Our uploaded model can be found here, on huggingface.co: https://huggingface.co/Guscode/DKbert-hatespeech-detection
To run the code, please clone this repository and activate the virtual environment langvenv
git clone https://github.com/Guscode/DKbert-hatespeech-detection.git
cd DKbert-hatespeech-detection
bash ./create_lang_venv.sh
source ./langvenv/bin/activate
To evaluate the model, please refer to the dk_hate_detect.py-script, since this is the main tool. The dk_hate_detect.ipynb-notebook is mainly designed as a tutorial for non-expert users. Both contain the same model.

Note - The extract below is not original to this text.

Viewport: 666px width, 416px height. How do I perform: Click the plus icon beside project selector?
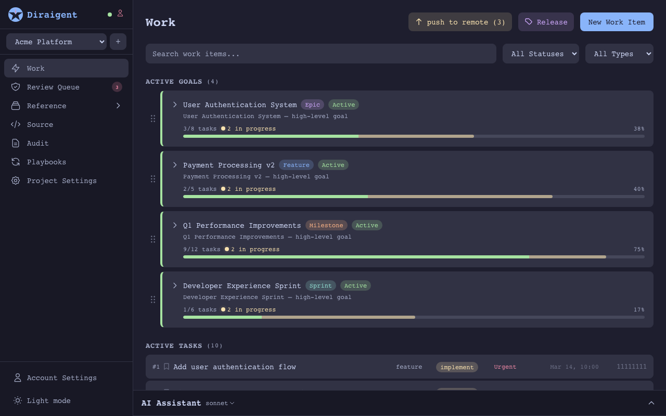(118, 42)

To run the script go through the following steps (NOTE: you have to specify either the --text-argument or the --data and --column-arguments to run the script):
python3 dk_hate_detect.py --data "data/Test_Hate.csv" --column "tweet"

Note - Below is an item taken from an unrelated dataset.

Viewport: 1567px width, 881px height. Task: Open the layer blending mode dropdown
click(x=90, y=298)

You can specify the following arguments from the terminal:
Data path:
"--data",
required = False,
default = None,
help = "Path to the a dataset in csv format"
Column:
"--column"
required = False
default = None,
help = "name of column including text for hatespeech detection "

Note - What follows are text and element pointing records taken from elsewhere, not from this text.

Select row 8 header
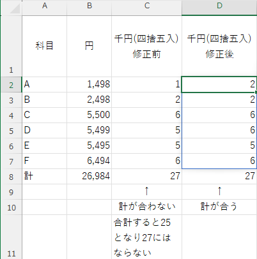This screenshot has width=257, height=259. pyautogui.click(x=11, y=177)
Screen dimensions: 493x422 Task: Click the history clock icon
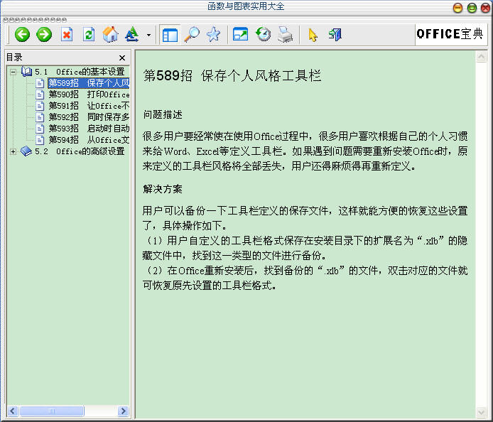(x=263, y=34)
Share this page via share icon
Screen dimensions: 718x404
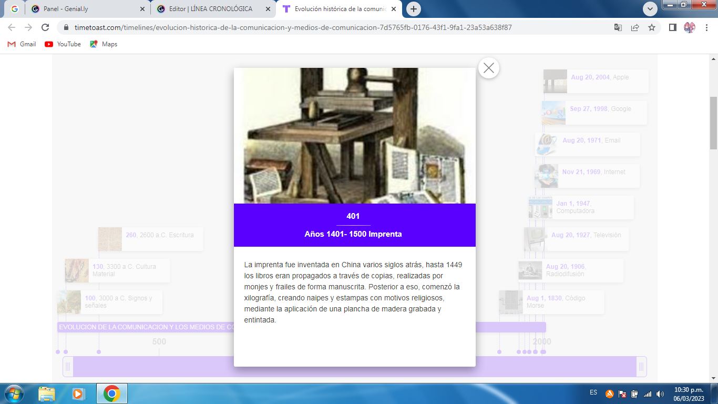click(635, 27)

Single string classification:
"--text"
required = False,
default = None
type = str
help = "string for single string hatespeech detection"
Output:
"--output"
required = False
type = str, default = "./"
help = "output path for dataset with hatespeech column"
You can also type: python3 dk_hate_detect.py -h
for a detailed guide on how to specify script-arguments.
Go through the following steps to run the notebook:
Navigate to the "self_assigned"-folder. Open the "dk_hate_detect.ipynb"-file. Make sure the kernel is set to langvenv. You can do this by pressing "kernel" -> "change kernel" -> "langvenv".
This repository contains the following folder:
Folder | Description |
---|---|
data/ |
Folder containing a testing- and training dataset consisting over a 3.000 social media comments labeled after offensiveness (i.e. NOT and OFF). |
Furthermore, it holds the following files:
File | Description |
---|---|
dk_hate_detect.py |
The python script for the assignment. |
dk_hate_detect.ipynb |
The Jupyter notebook for the assignment. |
dk_hate_training.ipynb |
The Jupyter notebook we created when training the model. |
README.md |
The README file that you are currently reading. |
Our model achieved a macro F1-score of 0.78. As stated in assignment 5, it is important to note that the dataset is heavily skewed towards non-offensive comments. This skew is also reflected in our model predictions, where the F1-score was much higher for non-offensive comments compared to offensive ones (0.95 vs. 0.60). We believe that this bias towards non-offensive comments, might very well reflect the imbalanced nature of the dataset.
As stated earlier, the currently best performing Danish hate speech model achieved a macro F1-score of 0.81 on the same dataset (as described in OffensEval2020). As such, we have not quite built the new gold-standard model for hate speech detection in Danish. Nonetheless, we have come very close, and our model would have finished 4th place (out of 38 contenders) in the OffensEval2020 competition. Furthermore, it is important to note that we have created the best publically available Danish hate speech + a ready-to-use .py-script and a thorough Jupyter notebook tutorial on how to use it. Therefore, we argue that we have greatly improved the possibilities for an actual real-life implementation of such an algorithm.